*** Data ***

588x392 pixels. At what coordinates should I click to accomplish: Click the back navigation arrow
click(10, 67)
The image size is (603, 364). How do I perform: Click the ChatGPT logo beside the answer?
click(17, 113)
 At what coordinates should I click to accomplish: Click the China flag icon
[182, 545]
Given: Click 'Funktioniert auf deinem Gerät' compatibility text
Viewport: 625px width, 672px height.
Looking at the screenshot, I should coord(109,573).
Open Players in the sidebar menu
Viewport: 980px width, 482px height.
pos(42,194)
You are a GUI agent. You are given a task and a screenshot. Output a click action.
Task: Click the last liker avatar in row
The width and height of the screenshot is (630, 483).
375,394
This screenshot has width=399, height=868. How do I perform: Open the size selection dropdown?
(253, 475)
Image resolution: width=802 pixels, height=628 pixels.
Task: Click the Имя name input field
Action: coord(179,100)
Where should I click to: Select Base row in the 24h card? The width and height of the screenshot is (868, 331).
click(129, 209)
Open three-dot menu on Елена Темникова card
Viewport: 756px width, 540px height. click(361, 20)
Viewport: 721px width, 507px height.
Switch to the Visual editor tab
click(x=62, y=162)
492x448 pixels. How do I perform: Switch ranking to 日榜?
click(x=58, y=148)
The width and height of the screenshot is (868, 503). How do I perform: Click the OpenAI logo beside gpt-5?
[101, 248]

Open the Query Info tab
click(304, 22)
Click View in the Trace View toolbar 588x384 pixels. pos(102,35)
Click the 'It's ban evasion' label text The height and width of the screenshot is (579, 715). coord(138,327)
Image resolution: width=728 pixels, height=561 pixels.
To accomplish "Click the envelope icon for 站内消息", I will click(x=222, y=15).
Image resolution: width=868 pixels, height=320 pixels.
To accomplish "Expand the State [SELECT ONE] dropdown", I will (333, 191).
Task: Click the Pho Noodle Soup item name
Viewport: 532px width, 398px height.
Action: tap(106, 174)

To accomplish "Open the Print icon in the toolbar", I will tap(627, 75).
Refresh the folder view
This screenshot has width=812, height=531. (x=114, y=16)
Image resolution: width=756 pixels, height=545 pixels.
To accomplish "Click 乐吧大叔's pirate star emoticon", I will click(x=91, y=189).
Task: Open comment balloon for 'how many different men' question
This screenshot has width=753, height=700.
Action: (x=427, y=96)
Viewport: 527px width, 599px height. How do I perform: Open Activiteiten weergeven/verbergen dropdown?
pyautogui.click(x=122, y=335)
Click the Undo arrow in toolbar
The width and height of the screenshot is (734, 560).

*** End of Data ***

### Work to complete
How many lines of the listing include the string "text"? Give only the number.

### Exercise solution
2